_Selected passage_:
--------------------------------
Some grape names seem to emanate a sexy aura: merlot, nebbiolo, pinot noir—give me a glass, a bearskin rug, and a fire, and watch me transfigure into Tom Selleck circa Magnum P.I. Maréchal Foch, if you’ve even heard of it, resides somewhere at the opposite end of the spectrum.

More reminiscent of your friend’s beer-bellied dad watching Magnum P.I. than it is of Tom Selleck, Maréchal Foch is an exceptionally unsexy grape.

An interspecific hybrid grape, it’s a combination of the European Vitis vinifera and North American V.riparia x V. rupestris. Originally hybridized by the French oenologist Eugène Kuhlmann at the Oberlin Institute in Alsace, Maréchal Foch was developed with the express purpose of being a cold-hardy, disease-resistant grape for European growers; the importance of flavour ranked second.

Sperling Vineyards. Photo by Rickard Branby.

Not surprisingly, Marechal Foch flourished in Canadian vineyards. (Of course, this might be because hybrid grapes were for many years largely banned in Europe, but no need to split hairs.)
--------------------------------
_Supplied records_:
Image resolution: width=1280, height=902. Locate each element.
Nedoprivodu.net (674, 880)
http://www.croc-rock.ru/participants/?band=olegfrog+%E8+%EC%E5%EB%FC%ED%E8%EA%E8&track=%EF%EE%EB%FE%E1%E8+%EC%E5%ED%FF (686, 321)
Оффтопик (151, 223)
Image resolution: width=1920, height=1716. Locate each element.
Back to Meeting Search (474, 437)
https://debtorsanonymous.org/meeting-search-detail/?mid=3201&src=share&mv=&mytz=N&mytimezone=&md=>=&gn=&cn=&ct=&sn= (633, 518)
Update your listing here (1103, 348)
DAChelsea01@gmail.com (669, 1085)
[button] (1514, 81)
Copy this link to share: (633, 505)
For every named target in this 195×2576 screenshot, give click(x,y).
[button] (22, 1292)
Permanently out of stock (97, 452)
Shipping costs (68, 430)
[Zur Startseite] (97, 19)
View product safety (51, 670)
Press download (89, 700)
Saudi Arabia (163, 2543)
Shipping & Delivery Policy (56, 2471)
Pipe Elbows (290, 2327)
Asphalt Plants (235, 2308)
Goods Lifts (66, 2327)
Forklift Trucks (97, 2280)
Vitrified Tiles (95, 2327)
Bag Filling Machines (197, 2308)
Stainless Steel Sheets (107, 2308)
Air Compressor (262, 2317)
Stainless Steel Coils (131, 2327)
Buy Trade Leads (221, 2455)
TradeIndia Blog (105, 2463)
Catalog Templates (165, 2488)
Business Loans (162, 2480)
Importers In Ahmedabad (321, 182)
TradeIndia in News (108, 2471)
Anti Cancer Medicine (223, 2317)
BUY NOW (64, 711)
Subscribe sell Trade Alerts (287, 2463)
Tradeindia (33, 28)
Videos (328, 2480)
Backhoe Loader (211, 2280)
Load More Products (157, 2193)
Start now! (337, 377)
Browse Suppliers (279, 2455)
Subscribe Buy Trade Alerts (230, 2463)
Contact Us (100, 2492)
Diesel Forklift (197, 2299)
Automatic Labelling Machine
--------------------------------
_Problems to work on_:
#1 In the passage about Maréchal Foch, who first hybridized the grape, and where?
#2 Copy from "An interspecific hybrid" to "flavour ranked second." in the passage about Maréchal Foch, word for word.

_Answers for each item_:
#1 The French oenologist Eugène Kuhlmann, at the Oberlin Institute in Alsace.

#2
An interspecific hybrid grape, it’s a combination of the European Vitis vinifera and North American V.riparia x V. rupestris. Originally hybridized by the French oenologist Eugène Kuhlmann at the Oberlin Institute in Alsace, Maréchal Foch was developed with the express purpose of being a cold-hardy, disease-resistant grape for European growers; the importance of flavour ranked second.